Marik von Rennenkampff [7:53]: Excellent. And I know Ryan Graves has done a lot of work, just switching gears slightly to the safety of flight issue. Can you talk about that a little bit?

James Fowler [7:53]: Yeah. Can you continue with the slide, actually? So we have observed UAP in direct vicinity of manned aviation. We observe this, frankly, every time we go out. The UAP, the picture right there is actually from 2021. One of the blessings of observing UAP in a technological manner is you’re able to derive their characteristics. And once you know what the characteristics are, you can look through your footage and look through your data and find more observations. So this still image was taken from a video, which after we saw the 2021 sighting of the fleet, we went back and looked, and we actually realized that they’d been around us for the entirety of the day, although we only had one observation where we saw them in a live environment. They actually were already in our data. And so in the process of doing some of the war games, we were looking at commercial aviation flying through or adjacent to our airspace, and we realized very quickly that we had observations of UAP in direct vicinity on radar and camera to manned aviation. That continued with Skywatcher. We tried to drive the point home with some of the footage we put out from Skywatcher where we showed airliners in the background of the UAP. And that was to say, OK, the airline corridor, for example, near El Paso, was quite distant from where we were running the event, one of our events for Skywatcher. But we would watch the UAPs transit the commercial aviation airspace at altitude at flight level 200 and below in those commercial aviation airspaces to arrive to our location. So they are very commonly in manned aviation airspace in close proximity. And there is a disparity here where these things are navigating, operating in our airspace. So as you consider the red, blue, and other, if it’s blue, it’s highly illegal and highly dangerous because if this is a physical craft, the propensity for a mishap is high.

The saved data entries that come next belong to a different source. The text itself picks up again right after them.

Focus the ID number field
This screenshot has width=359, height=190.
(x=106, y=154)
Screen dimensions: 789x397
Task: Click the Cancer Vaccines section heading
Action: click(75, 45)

Marik von Rennenkampff [10:00]: And I’ll just jump in just for the benefit of the audience. I think we know what red, blue, and other means. You want to just quickly expand on that?

James Fowler [10:09]: Yeah. So we created some buckets to try to categorize and think about these things. So blue would be the bucket of pro-West, if you will. Perhaps in my mind, it was an American bucket. Hey, this thing might be made in America. That’s what I call the blue bucket. You could expand that to include, I would say, NATO and Europe as well, and nations friendly to the West. The red bucket is obviously those folks that are not friendly to the West. And again, that might be an adversary to the blue bucket, right? So that’s where that fits. And then the other bucket is anomalous observations. The fun ones. Yes.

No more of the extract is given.